* _Written exercise_: Pick out every line of the records that contains the word "navigation", and copy each one.

Word and element pointing records:
□ □ □ □ □ □ □

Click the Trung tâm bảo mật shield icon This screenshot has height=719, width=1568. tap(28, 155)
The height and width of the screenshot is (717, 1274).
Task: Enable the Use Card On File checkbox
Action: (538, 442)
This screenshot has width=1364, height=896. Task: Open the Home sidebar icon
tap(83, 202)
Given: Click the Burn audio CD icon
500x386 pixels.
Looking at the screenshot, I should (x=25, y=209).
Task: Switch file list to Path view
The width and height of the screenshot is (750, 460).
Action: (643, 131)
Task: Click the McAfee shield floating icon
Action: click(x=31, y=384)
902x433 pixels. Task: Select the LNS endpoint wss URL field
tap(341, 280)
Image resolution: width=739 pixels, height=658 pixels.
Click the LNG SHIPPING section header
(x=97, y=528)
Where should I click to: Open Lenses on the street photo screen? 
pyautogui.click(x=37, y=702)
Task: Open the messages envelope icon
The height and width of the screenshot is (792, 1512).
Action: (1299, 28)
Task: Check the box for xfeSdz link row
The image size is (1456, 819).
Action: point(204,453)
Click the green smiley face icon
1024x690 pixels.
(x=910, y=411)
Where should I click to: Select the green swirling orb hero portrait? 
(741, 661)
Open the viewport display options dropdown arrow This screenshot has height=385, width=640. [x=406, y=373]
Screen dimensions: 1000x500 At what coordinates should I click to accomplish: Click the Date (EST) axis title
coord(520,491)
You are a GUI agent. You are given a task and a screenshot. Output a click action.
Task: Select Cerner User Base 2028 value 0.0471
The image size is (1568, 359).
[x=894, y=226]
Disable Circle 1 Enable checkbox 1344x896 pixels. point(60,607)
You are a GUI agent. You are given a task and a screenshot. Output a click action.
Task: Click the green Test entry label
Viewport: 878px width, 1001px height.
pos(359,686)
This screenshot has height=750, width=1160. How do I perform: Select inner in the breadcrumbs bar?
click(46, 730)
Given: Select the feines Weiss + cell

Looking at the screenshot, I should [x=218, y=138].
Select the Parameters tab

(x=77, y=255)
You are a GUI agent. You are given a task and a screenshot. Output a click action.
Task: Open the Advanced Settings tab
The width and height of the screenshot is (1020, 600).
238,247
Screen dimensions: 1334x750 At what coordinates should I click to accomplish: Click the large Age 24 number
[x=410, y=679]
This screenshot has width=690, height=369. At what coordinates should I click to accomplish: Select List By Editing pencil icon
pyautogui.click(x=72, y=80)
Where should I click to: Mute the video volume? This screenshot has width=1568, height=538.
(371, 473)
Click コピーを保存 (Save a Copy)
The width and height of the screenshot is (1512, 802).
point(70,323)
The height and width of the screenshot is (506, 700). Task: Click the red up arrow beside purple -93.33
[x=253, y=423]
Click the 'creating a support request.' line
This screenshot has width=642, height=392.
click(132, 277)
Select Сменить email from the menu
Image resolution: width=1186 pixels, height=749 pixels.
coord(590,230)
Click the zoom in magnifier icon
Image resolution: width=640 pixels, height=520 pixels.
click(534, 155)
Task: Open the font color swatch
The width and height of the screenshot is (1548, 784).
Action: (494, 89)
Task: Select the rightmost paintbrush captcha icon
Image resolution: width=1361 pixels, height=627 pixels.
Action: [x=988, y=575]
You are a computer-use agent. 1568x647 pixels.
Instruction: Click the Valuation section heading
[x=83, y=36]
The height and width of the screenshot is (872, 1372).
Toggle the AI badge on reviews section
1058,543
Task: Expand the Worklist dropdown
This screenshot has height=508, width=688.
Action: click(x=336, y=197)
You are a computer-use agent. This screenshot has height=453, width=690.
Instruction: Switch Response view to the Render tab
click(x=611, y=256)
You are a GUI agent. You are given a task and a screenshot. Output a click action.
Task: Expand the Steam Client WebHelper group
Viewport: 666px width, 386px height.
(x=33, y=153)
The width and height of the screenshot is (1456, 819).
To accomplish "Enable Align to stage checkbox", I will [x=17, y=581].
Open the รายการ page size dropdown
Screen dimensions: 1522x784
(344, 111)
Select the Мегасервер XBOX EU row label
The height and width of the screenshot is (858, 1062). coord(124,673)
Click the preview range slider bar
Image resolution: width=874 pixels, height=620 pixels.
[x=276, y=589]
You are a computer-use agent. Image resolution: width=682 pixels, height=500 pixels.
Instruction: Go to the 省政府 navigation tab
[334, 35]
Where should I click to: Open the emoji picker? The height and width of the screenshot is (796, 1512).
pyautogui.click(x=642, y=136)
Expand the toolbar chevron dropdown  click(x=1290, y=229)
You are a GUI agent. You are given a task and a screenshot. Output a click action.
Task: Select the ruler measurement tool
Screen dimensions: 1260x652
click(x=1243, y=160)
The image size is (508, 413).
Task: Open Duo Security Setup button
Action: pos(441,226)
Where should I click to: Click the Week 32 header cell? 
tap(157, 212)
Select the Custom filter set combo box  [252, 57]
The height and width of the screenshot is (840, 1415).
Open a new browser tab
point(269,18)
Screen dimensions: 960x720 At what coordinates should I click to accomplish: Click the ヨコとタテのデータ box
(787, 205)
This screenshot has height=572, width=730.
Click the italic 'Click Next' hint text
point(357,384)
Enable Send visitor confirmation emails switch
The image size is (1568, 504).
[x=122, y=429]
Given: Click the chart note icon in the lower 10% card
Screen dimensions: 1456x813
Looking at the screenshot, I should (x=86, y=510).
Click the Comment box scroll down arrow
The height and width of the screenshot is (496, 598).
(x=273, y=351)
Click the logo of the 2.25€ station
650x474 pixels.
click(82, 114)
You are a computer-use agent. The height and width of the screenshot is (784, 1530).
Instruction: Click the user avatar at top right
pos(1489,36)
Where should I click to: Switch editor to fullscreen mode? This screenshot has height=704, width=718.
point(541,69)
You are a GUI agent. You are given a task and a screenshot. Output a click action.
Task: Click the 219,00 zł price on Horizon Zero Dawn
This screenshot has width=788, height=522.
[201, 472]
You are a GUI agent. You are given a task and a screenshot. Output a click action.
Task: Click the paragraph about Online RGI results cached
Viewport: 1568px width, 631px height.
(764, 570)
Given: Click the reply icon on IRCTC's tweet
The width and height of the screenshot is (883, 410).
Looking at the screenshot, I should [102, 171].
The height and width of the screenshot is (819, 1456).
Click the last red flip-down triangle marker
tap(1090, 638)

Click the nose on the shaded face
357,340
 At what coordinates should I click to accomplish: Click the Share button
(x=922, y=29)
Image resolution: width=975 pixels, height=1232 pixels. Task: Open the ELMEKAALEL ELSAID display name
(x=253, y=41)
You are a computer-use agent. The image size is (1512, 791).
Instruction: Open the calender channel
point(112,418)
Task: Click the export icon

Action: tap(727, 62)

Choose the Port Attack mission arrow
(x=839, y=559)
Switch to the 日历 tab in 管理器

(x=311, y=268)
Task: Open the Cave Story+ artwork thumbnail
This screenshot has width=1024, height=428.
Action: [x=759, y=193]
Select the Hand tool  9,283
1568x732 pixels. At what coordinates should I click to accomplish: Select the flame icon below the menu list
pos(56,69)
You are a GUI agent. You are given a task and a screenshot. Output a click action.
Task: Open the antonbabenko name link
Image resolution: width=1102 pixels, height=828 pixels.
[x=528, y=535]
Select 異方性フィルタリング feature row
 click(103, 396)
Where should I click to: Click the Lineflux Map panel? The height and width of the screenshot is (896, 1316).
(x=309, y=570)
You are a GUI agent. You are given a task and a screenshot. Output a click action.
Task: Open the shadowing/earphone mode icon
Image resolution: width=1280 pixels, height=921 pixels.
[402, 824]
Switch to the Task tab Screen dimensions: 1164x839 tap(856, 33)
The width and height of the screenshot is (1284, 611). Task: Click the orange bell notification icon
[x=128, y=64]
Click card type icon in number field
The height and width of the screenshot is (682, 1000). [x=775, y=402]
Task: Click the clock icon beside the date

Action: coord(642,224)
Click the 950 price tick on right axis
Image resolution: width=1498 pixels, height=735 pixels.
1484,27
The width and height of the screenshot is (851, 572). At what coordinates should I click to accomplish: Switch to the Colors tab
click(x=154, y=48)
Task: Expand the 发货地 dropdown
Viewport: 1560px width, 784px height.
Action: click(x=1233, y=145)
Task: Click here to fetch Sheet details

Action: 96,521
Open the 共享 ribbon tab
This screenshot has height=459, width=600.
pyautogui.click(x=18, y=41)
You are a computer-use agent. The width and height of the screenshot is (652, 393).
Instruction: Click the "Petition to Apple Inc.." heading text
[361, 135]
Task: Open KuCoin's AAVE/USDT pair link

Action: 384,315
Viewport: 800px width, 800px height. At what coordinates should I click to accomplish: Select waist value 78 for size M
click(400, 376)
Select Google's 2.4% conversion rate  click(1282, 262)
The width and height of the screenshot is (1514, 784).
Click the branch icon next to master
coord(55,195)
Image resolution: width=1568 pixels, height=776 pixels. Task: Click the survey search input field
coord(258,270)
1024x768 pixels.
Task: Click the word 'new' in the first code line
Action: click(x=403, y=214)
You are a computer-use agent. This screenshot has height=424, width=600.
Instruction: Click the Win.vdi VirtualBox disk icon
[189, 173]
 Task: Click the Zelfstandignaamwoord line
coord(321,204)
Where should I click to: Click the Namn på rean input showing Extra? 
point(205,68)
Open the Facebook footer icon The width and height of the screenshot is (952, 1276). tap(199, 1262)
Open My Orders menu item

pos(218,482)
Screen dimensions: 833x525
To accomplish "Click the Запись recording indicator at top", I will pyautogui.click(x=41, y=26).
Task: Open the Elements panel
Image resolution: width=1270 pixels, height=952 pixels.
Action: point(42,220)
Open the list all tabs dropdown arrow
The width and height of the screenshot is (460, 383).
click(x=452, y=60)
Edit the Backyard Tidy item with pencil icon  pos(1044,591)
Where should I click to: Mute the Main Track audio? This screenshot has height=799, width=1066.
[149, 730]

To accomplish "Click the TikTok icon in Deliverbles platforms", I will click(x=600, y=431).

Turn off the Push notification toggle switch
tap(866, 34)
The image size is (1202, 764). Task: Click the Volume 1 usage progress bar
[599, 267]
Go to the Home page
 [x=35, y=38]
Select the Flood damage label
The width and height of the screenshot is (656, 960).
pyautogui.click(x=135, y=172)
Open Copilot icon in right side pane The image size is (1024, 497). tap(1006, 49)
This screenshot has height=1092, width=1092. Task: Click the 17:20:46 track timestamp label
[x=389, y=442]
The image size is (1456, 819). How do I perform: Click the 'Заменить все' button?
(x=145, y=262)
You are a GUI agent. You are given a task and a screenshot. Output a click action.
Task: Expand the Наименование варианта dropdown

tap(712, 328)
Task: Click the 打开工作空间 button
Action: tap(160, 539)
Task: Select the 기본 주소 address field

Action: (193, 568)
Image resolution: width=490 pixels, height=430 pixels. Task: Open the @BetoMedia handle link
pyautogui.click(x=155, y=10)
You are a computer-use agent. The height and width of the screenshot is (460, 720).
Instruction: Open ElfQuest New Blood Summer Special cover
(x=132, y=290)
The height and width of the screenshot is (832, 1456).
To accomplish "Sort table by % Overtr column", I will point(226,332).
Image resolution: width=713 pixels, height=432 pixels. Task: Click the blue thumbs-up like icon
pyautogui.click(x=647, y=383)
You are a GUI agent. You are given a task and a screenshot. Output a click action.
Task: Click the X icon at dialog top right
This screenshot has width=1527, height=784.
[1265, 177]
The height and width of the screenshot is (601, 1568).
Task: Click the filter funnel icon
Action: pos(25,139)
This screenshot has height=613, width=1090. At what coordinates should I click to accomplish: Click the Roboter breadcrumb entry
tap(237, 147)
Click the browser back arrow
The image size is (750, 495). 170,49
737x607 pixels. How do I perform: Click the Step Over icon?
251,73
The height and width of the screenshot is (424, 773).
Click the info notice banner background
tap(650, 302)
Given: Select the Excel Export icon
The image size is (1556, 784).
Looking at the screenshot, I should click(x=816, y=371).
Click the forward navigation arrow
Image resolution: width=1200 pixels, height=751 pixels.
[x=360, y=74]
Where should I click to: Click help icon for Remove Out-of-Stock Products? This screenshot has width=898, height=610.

□ □ □ □ □ □ □

* _Worked answer_:
Instruction: Go to the 省政府 navigation tab
Click the forward navigation arrow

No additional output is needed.